- **What you will do**
After locating the line that holds "Given: Click the", copy that line and all that follow it word for word through the end of the data, with no pictures.

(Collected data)

▬▬▬▬▬▬

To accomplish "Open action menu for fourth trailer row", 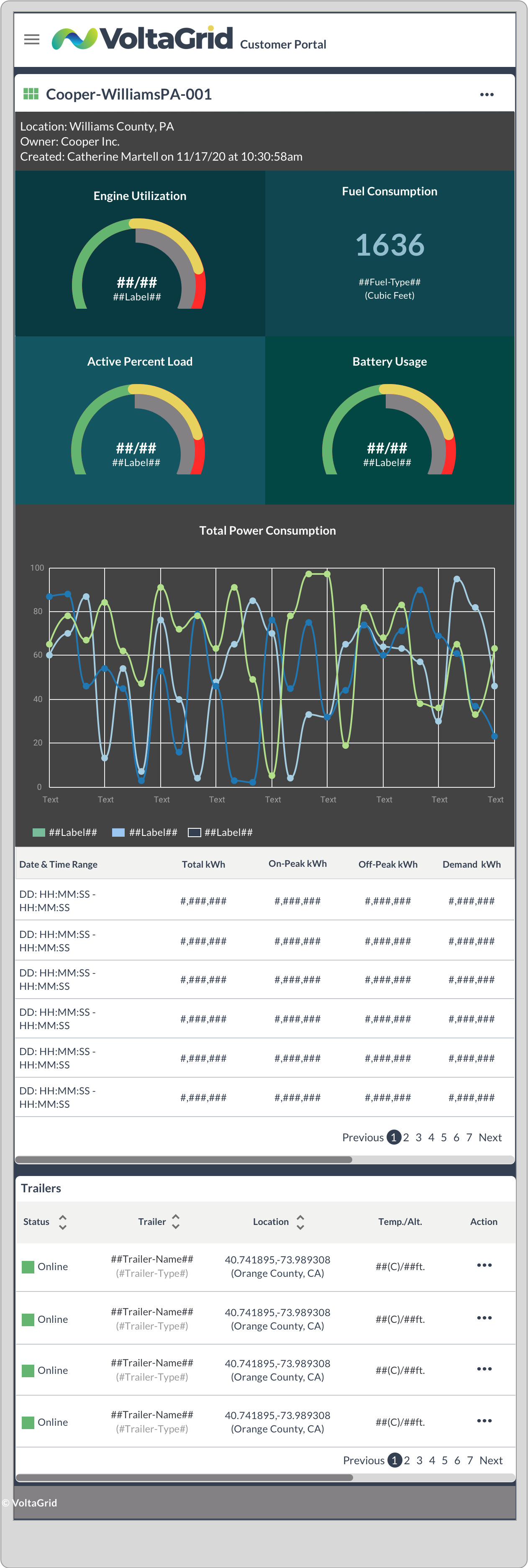I will 484,1421.
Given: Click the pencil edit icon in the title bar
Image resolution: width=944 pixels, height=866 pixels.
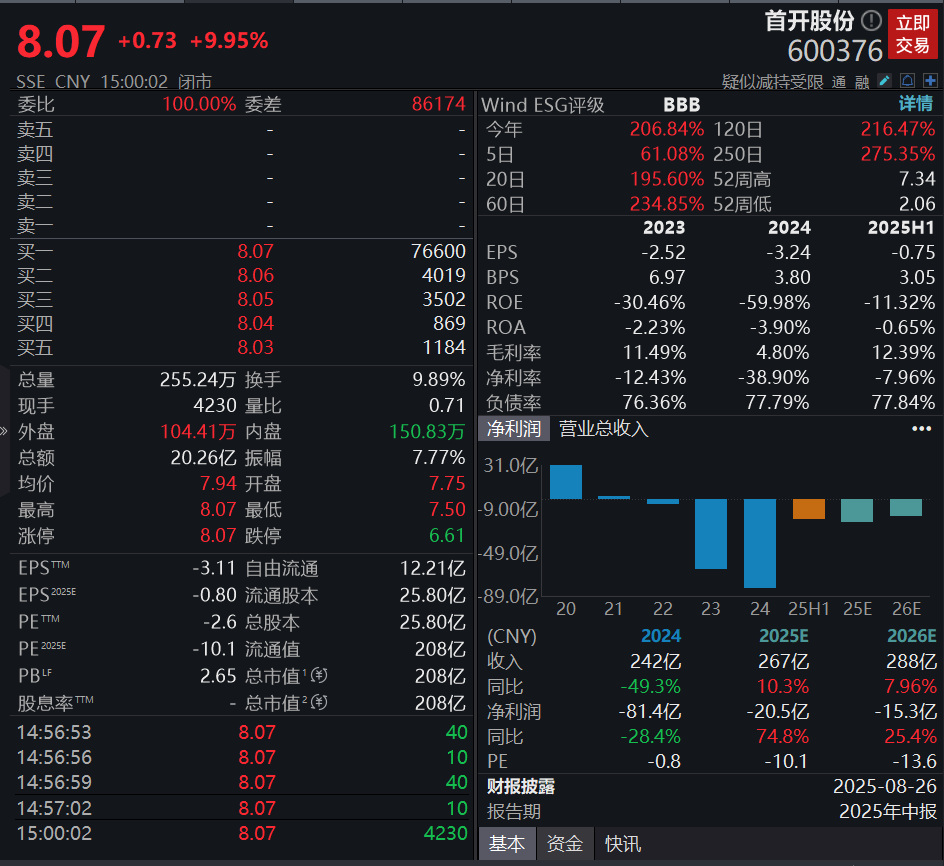Looking at the screenshot, I should tap(884, 80).
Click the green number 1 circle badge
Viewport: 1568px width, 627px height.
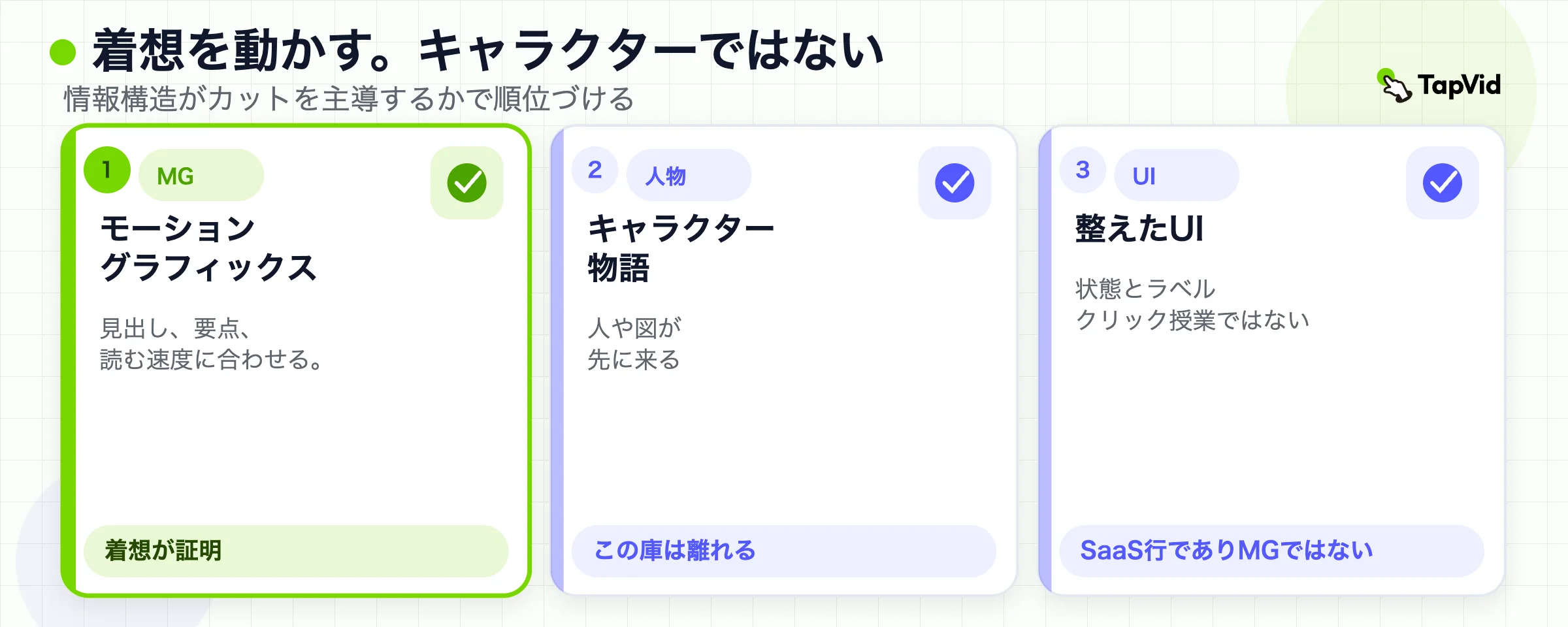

▬▬▬▬▬▬

- **Solution below**
Given: Click the pencil edit icon in the title bar
Image resolution: width=944 pixels, height=866 pixels.
Looking at the screenshot, I should tap(884, 80).
Click the green number 1 circle badge
Viewport: 1568px width, 627px height.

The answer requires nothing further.